Passing generator expressions to any() and all()

Question

I was just messing around in the Python interpreter and I came across some unexpected behavior.

>>> bools = (True, True, True, False)
>>> all(bools)
False
>>> any(bools)
True

Ok, so far nothing out of the ordinary...

>>> bools = (b for b in (True, True, True, False))
>>> all(bools)
False
>>> any(bools)
False

Here's where things start getting spooky. I figure this happens because the all function iterates over the generator expression, calling its __next__ method and using up the values until it encounters one that is False. Here's some evidence to back that theory up:

>>> bools = (b for b in (True, False, True, True))
>>> all(bools)
False
>>> any(bools)
True

I think the result is different because the False is not at the end, so there are still some unused values left in the generator. If you type

>>> bools = (b for b in (True, False, True, True))
>>> all(bools)
False
>>> list(bools)
[True, True]

It seems like there are only 2 remaining values.

So, why exactly does this really happen? I'm sure there are many details that I'm missing.

Answer 1

The problem that you are having is that you are using the generator after it has produced all the values.

You can verify this by running the following code:

>>> bools = (b for b in (True, False, True, True))
>>> all(bools) # once the False is found it will stop producing values
True
>>> next(bools) # next value after False which is True
True
>>> next(bools) # next value after True which is True
True
>>> next(bools)
Traceback (most recent call last):
  File "<stdin>", line 1, in <module>
StopIteration

This will work:

>>> bools = (b for b in (True, False, True, True))
>>> all(bools)
False
>>> bools = (b for b in (True, False, True, True))
>>> any(bools)
True

Answer 2

The behaviour of all() and any() are documented in the official documentation.

From the pseudo-code:

def all(iterable):
    for element in iterable:
        if not element:
            return False
    return True

all() only consumes True elements, it terminates when it finds the first element that evaluates to False.

def any(iterable):
    for element in iterable:
        if element:
            return True
    return False

any() consumes only False elements, it terminates when it finds the first element that evaluates to True.

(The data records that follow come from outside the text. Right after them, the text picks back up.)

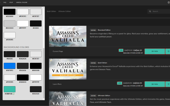Pick the #0078F2 blue background swatch
The image size is (170, 106).
point(10,66)
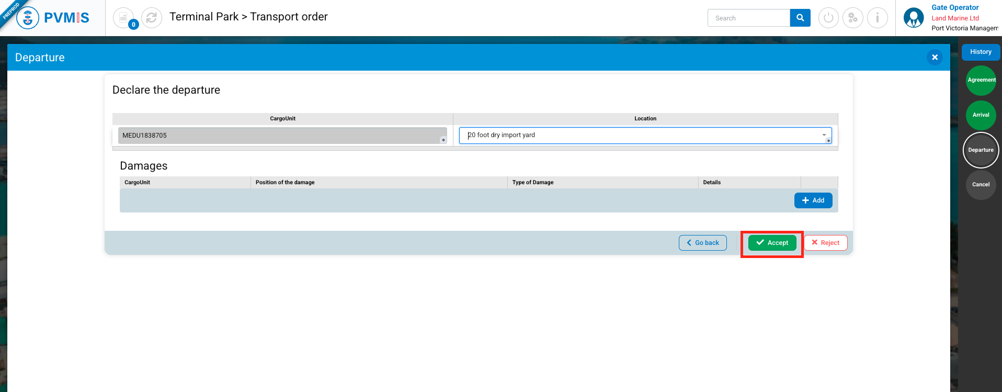Select the Departure step circle

coord(981,150)
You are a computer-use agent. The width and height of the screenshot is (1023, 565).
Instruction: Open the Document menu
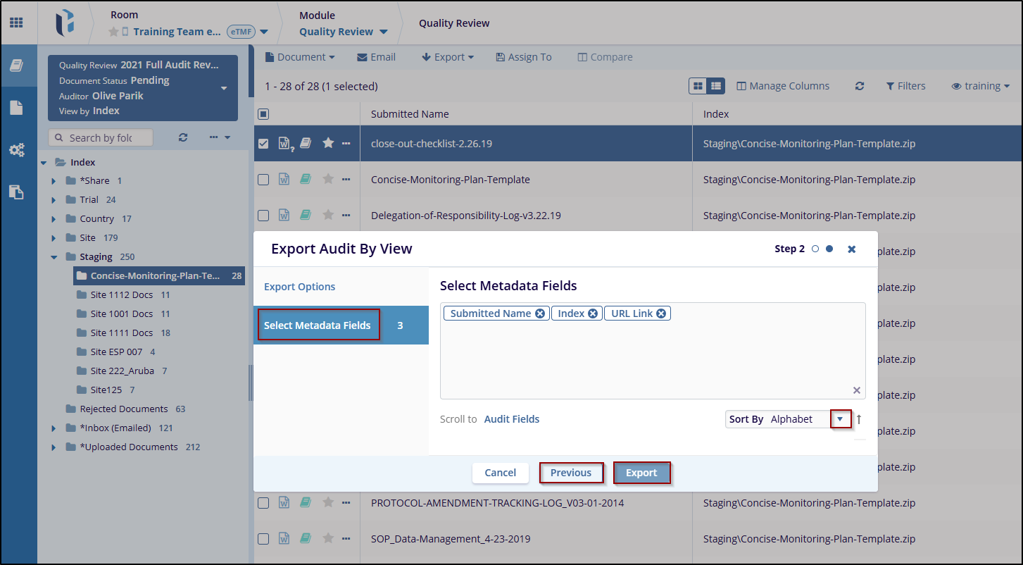(300, 57)
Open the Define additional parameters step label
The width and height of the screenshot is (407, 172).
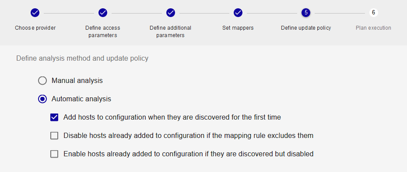coord(171,31)
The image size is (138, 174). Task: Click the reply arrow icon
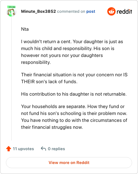point(43,148)
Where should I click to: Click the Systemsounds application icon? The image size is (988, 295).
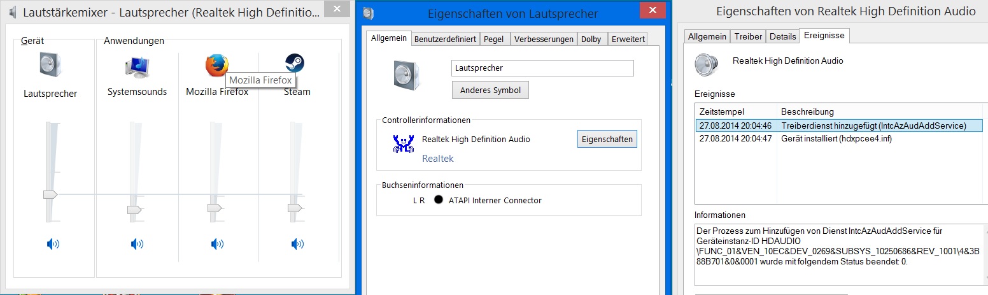pos(137,66)
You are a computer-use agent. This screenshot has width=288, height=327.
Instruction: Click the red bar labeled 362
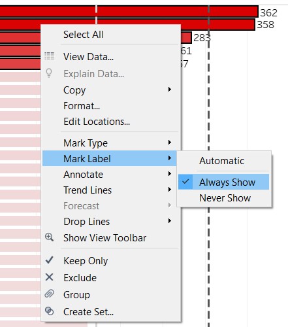click(x=129, y=12)
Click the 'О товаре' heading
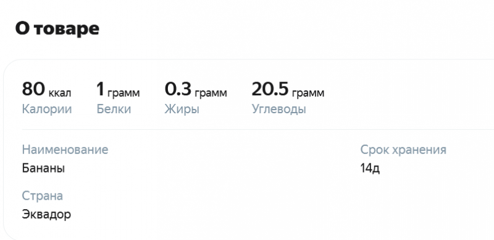494x240 pixels. tap(57, 28)
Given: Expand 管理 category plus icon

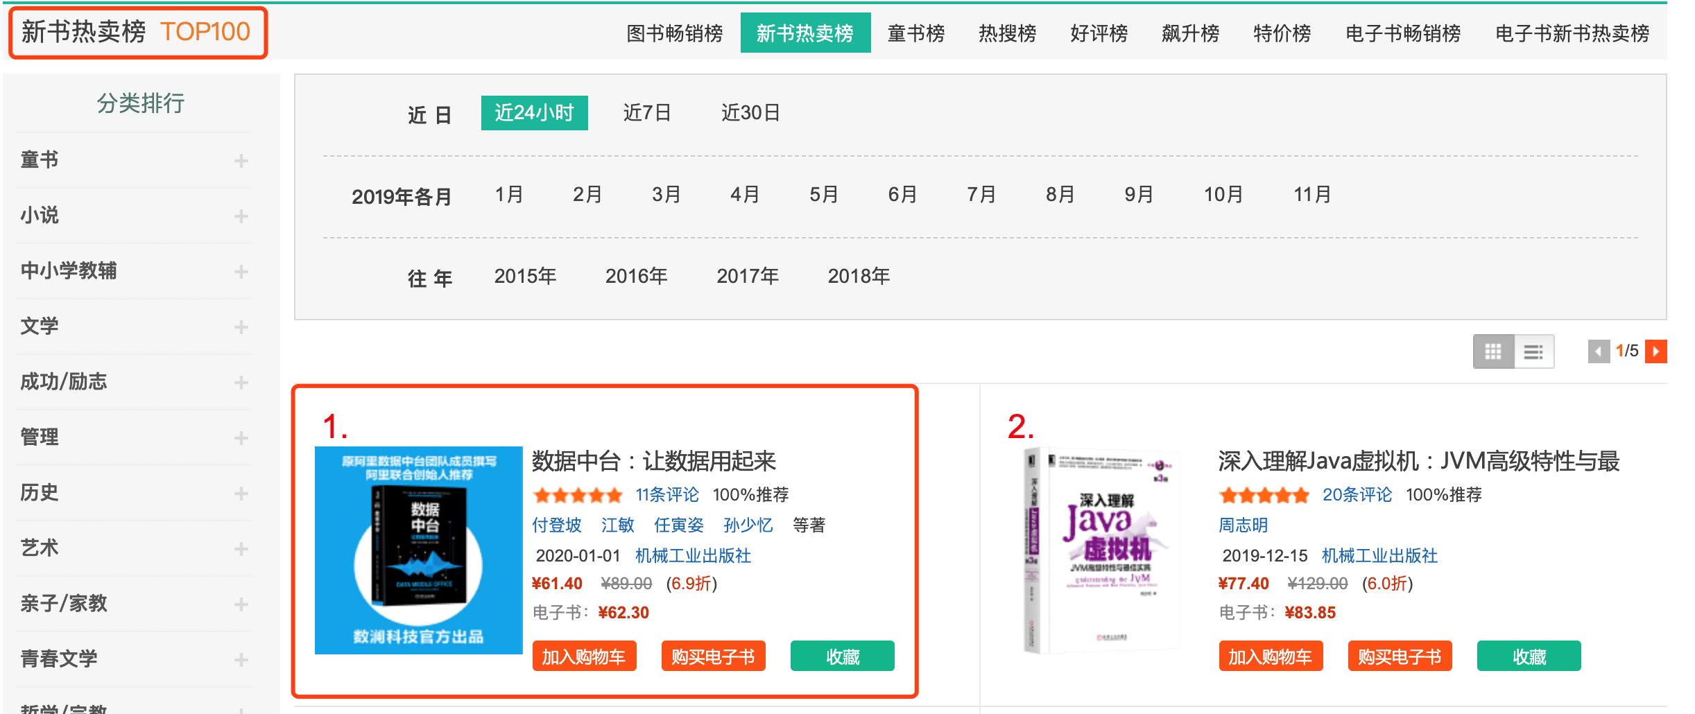Looking at the screenshot, I should pyautogui.click(x=241, y=438).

Note that generators are not reset to their initial position when passed around. They stay at their current position unless more items are consumed. Hence,

>>> bools = (b for b in (True, False, True, True))

The following will consume the first two items. Since the second item is False, the iteration stops after that. This leaves the generator at a position after the second element.

>>> all(bools)
False

At this point the generator has (True, True) as the remaining values. You point that out correctly in your question. The following only consumes a single element.

>>> any(bools)
True

Note that there is still another True value obtainable from the generator after calling any().

And of course, if you call list() on a generator, all items from the generator are consumed and the generator will not yield any more items (it is "empty").